Methods: This was an observational study using the territory-wide electronic health record system of Clinical Data Analysis and Reporting System (CDARS) and the Clinical Rheumatology Systemic Treat-to-target in Asia Leadership (CRYSTAL) registry. Two hundred and sixty-one ERA patients diagnosed between 2012-2016 with baseline disease duration less than 2 years were recruited. A HRA cohort with 268 RA patients diagnosed between 2002-2006 was also recruited. All of the ERA patients received T2T management aiming at remission while HRA patients received routine care. Each ERA/ HRA patient was matched to 3 non-RA controls according to age, gender, smoking status and CV risk factors including the presence of diabetes mellitus, hypertension and hyperlipidaemia. All subjects on antiplatelet/ anticoagulant agents, with pre-existing CVD, chronic kidney disease or other autoimmune diseases at baseline were excluded. All subjects were followed until death, migration or up to 5 years from baseline. Data of RA-related clinical and laboratory parameters were comprehensively collected at baseline and then at least annually. The primary endpoint was the first occurrence of a CV event (CVE). Secondary outcomes were the comparison of CVE incidence between different cohorts, differences in the inflammatory burden and treatment used between the ERA and HRA cohorts, and the RA-specific factors (inflammation and treatment) for predicting CVE among all RA patients.
Results: A total of 261 ERA patients, 783 ERA-controls, 268 HRA patients and 804 HRA-controls were eligible for this study. The incidence of CVE among ERA cohort & ERA-controls were similar (4.6 and 6.6 per 1000 persons-year respectively), with an unadjusted hazard ratio of 0.53 (95% confidence interval [CI] 0.15-1.79). In contrast, the incidence of CVE in HRA cohort was significantly higher than that of the HRA-controls with an unadjusted hazard ratio of 1.9 (95% CI 1.16-3.13). The incidence of CVE in the ERA cohort was significantly lower than that of the HRA cohort with an unadjusted hazard ratio of 0.24 (95% CI 0.1-0.6); the difference became insignificant after adjusting for inflammation (mean disease activity or remission duration), the use of methotrexate and traditional CV risk factors.

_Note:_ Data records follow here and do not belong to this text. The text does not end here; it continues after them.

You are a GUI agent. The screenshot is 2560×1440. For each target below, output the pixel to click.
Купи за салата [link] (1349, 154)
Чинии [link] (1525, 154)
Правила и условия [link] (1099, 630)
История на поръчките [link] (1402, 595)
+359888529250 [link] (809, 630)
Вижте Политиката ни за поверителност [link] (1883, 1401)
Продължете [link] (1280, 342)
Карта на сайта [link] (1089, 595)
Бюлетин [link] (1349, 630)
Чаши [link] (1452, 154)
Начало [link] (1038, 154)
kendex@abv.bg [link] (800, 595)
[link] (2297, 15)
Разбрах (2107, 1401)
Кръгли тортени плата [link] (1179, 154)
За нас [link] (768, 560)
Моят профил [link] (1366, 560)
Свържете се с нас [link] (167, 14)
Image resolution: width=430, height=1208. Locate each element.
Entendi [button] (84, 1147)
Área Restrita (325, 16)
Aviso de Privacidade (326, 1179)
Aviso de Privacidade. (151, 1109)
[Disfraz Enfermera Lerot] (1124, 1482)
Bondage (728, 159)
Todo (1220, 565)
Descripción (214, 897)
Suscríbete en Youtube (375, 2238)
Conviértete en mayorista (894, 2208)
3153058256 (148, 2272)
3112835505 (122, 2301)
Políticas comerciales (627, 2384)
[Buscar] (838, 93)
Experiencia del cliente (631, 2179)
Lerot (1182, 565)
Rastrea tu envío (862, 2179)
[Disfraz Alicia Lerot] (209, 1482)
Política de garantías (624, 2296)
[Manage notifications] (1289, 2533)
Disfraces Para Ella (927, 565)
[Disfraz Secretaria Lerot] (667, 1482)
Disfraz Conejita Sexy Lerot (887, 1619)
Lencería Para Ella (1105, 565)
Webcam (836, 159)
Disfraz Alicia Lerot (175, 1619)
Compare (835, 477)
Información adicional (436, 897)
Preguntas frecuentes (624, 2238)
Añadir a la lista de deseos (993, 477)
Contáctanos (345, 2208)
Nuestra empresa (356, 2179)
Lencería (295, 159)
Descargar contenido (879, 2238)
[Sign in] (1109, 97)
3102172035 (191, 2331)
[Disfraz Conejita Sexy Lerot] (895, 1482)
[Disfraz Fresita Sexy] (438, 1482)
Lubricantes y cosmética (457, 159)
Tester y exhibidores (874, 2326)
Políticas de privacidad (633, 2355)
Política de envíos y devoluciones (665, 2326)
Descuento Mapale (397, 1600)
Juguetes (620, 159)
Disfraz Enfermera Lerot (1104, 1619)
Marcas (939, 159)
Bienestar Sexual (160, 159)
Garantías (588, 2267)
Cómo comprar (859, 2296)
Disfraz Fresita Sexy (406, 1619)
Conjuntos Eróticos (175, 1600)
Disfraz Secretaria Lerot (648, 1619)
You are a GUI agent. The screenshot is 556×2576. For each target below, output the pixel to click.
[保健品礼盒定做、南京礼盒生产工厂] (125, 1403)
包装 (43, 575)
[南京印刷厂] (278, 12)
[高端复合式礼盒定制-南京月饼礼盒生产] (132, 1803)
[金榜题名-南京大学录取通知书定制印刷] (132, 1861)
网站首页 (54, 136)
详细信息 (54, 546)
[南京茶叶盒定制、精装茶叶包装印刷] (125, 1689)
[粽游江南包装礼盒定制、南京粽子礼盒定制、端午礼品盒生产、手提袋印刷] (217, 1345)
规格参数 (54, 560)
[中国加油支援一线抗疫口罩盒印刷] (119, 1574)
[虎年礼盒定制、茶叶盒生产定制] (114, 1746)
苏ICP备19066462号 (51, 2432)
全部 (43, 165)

Conclusion: ERA patients managed by a T2T strategy did not develop excess CVE compared to CV risk factor-matched controls over 5 years. This diminished CVE risk among ERA patients could be explained by the lower mean disease activity, longer remission duration and the use of methotrexate. Table 1. Disease characteristics at baseline and at the end of follow-up. Although ERA patients had shorter baseline disease duration than HRA patients did, they both had comparably high disease activity at baseline. ERA patients, who received T2T management, enjoyed significantly lower disease activity at the last clinic visit.
Image 1. CVE-free survival Kaplan-Meier curves of ERA, HRA patients and their controls. HRA patients had significantly higher risk of CVE compared to their controls, while ERA and their controls had comparable risk of CVE.
Table 2. Cox-regression using different models showed that the lower risk of CVE in ERA patients was probably driven by MTX use, lower disease activity and longer disease remission. Disclosures: L. Tam, AbbVie, Amgen, Boehringer-Ingelheim, Eli Lilly, GlaxoSmithKlein(GSK), Janssen, Novartis, Pfizer, Sanofi, AstraZeneca; T. Lam, None; M. Wan, None.